Hello everyone,
Happy Holidays to everyone!!! This week we read up to page 88 Dharma God. We spoke about Step Three and turning it over, about acceptance and letting go, and how sometimes acceptance requires action on our part. Also, how our intention determines the outcome of our behavior.
This week's discussion question is from page 88 - "What is difficult to accept about yourself?" And do you believe that those things are things you can't change?
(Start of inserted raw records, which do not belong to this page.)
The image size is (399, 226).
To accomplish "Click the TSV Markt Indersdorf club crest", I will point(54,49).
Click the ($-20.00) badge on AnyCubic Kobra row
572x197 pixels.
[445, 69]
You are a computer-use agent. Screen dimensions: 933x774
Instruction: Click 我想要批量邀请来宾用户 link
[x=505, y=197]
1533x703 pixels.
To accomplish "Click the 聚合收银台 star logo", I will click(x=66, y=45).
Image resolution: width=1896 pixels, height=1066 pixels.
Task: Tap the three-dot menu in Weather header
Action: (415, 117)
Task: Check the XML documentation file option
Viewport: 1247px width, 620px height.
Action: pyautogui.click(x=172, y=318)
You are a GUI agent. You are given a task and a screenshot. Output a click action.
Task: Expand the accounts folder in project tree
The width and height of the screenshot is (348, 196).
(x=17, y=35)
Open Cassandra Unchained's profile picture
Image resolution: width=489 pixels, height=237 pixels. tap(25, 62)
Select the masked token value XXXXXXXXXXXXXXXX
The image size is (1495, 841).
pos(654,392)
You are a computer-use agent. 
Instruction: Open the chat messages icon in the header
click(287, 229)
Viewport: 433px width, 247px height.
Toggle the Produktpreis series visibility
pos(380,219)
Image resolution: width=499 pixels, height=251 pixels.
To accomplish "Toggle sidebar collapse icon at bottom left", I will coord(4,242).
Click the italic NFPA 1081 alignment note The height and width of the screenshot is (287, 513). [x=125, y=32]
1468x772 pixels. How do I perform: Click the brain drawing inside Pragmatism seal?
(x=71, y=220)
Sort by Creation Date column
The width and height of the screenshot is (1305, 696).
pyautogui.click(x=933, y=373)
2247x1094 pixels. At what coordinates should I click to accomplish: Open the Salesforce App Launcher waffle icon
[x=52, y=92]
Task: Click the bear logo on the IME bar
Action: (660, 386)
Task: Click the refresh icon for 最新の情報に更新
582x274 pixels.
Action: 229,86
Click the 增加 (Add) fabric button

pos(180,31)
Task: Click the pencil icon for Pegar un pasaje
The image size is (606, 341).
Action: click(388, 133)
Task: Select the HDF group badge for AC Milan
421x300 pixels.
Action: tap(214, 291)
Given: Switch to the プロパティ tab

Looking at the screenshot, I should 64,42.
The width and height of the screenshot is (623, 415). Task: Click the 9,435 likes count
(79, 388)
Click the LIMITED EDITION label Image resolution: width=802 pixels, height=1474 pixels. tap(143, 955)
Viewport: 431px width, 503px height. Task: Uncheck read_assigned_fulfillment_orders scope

I find this a very interesting question because in my journey of self-awareness and discovery I have found things and behaviors about myself that I really don't like and that I no longer need to accept as "Just how I am". That was my favorite excuse to avoid making changes or accepting responsibility in earlier days, and certainly in my addiction. Now, I know that it is always a choice - that I can make a different more "skillful" choice now that I have more awareness and more sobriety. I can choose not to buy those cookies I don't want to eat, rather than have them in my house and then give in to eating them all. I can choose not to waste my time trying to rewrite the past and live in the "what if's" and instead be grateful for every step on my journey that has brought me to where I am today and who I am. I can learn to embrace change in small ways so I'm better prepared for the big changes life throws at you, rather than just telling myself that I hate change. That is not "skillful" and doesn't help me. I'm grateful that I can see these things and work on changing them, rather than just "accepting" them as written in stone and who I am.
What about you?
Hi Lori, thanks for a great meeting last week. The meeting was really good. Step 3 is a great step that freed me to be my authentic self. Gave me the power of choice and an open mind. The difficult things to accept today are that I am addicted to everything that feels good, looks good or tastes good. I believe I can change how I feel about that by being mindful about my choices. Being aware of the addictive behaviors and not giving in to them. I struggle with the COOKIES and the BOYS. I remain open to knowing that I get to make choices based on what's important to me and how I feel in my body; asking my higher power to guide me and help me when I am struggling with the choices. I am grateful for the ability to make choices today. Happy New Year!!! See you Jan 6th.